2. The first twelve months are about visibility, not value
Most owners want to start lifting numbers immediately. That is the wrong move. The first half of the window is infrastructure work. Unified management accounts across the business. A single source of truth for ARR, NRR, gross margin and customer cohort data. Clear definitions of the metrics buyers will eventually use to price you. This sounds like back-office tidying. It is not. UK businesses are most often discounted because their numbers are unclear, not because they are bad. Auto Trader spent years building the operational reporting cadence that ultimately let analysts price its retention quality with conviction. Wise built financial discipline into the company architecture early enough that scaling never blurred its gross-margin signal. The shared lesson: visibility comes before value capture, not after.
3. The middle phase is where the multiple gets built
Months 12-18 are where the actual repricing happens. With clean data in place, owners can finally run the value-creation programmes they could not reliably target before. Pricing optimisation on underperforming segments. Retention work on at-risk customers, now actually identifiable. Working capital release to lift cash conversion. Strategic procurement to widen gross margin without touching the top line. These are not heroics. They are disciplined, sequenced improvements with documented payback windows, exactly the kind of evidence-led work that turns operational discipline into multiple expansion. The fragmented UK industrial business that enters PE ownership at 6x EV/EBITDA and exits at 10x is rarely transformed. It is made legible, measured, and improved in the right order.

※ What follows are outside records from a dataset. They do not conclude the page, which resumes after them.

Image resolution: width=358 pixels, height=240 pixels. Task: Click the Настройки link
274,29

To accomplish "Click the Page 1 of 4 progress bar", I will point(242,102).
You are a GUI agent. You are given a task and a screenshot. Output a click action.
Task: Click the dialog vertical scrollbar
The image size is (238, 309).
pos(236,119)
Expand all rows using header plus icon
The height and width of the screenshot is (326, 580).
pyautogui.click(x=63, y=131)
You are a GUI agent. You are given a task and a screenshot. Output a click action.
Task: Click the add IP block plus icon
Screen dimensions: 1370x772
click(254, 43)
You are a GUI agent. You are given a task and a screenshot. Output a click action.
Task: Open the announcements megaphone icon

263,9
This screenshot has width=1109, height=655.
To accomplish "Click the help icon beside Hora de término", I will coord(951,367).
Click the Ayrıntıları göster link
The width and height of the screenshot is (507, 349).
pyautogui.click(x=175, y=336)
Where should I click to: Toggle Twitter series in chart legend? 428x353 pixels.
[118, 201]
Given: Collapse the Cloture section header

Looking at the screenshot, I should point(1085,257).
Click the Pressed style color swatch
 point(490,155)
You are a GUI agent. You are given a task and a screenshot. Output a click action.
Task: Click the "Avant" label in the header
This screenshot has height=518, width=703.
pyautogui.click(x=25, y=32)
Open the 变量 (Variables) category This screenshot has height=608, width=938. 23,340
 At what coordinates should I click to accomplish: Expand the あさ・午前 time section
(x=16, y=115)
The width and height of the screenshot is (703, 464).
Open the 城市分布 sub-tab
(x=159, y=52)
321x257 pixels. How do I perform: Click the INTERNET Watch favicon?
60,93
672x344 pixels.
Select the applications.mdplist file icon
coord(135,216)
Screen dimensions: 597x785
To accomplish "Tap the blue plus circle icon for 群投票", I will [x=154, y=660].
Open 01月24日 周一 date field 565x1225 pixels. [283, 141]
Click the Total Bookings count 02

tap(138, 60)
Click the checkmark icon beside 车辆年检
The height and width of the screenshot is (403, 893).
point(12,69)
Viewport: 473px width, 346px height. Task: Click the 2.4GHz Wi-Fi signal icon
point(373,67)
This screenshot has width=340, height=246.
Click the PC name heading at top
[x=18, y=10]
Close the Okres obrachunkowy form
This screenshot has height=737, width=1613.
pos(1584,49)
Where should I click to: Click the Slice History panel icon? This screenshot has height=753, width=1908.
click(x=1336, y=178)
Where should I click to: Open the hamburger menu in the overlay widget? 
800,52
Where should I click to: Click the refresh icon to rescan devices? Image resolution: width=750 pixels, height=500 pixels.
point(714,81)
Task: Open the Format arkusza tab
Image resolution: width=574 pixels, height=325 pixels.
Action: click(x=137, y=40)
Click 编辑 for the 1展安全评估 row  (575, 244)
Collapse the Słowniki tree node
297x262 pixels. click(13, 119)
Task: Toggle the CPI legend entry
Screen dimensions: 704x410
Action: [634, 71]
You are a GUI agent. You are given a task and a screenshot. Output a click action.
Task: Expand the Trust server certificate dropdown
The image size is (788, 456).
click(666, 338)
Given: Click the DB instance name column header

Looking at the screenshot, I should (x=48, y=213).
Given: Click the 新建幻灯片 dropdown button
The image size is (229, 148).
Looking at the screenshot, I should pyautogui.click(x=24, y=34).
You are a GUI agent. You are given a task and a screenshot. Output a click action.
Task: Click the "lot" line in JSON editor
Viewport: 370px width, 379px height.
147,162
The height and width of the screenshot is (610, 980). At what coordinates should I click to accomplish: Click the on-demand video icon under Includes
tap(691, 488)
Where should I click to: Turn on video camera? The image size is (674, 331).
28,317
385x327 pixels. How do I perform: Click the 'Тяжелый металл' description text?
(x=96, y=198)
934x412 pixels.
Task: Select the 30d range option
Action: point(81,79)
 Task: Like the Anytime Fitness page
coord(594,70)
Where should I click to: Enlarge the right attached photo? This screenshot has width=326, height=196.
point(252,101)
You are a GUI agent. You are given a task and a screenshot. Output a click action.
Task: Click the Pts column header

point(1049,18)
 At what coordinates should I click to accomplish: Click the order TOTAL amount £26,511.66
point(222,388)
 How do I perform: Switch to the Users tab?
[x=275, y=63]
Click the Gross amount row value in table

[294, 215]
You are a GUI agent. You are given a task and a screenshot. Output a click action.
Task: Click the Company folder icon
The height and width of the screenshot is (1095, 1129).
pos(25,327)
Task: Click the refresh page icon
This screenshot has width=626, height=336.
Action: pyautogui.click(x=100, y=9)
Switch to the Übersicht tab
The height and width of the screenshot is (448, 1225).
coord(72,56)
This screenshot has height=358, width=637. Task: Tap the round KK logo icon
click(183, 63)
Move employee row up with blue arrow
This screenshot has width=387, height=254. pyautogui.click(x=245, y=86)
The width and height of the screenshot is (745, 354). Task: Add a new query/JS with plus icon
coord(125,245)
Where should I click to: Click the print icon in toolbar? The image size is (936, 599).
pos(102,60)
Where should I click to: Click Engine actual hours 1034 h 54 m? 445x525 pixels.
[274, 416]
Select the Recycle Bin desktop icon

4. The final six months are about making the work provable
The last leg of the window is where the equity story gets built. The improvements captured in months 12-18 need to be packaged into a narrative that survives diligence: traceable, sourced, and consistent across every document a buyer will see. This is the work that ensures a 15% EBITDA lift or a 5% churn reduction is credited at the term sheet, rather than treated as an unproven claim. It is also the phase where structured owners reap the compounding benefit of having started on time, while the unprepared belatedly realise what should have been in train eighteen months earlier.
The Verdict
A 24-month window is not a luxury. It is the minimum period over which sales and operational discipline can be made visible, captured into the numbers, and proven to a buyer. UK owners who treat exit preparation as a 90-day push consistently sell at the lower end of their range; those who treat it as a two-year operating discipline are typically the ones whose deals other founders read about and quietly wonder how they got that number. The good news is that the work is knowable, sequenced, and entirely inside the owner's control, provided it starts on time.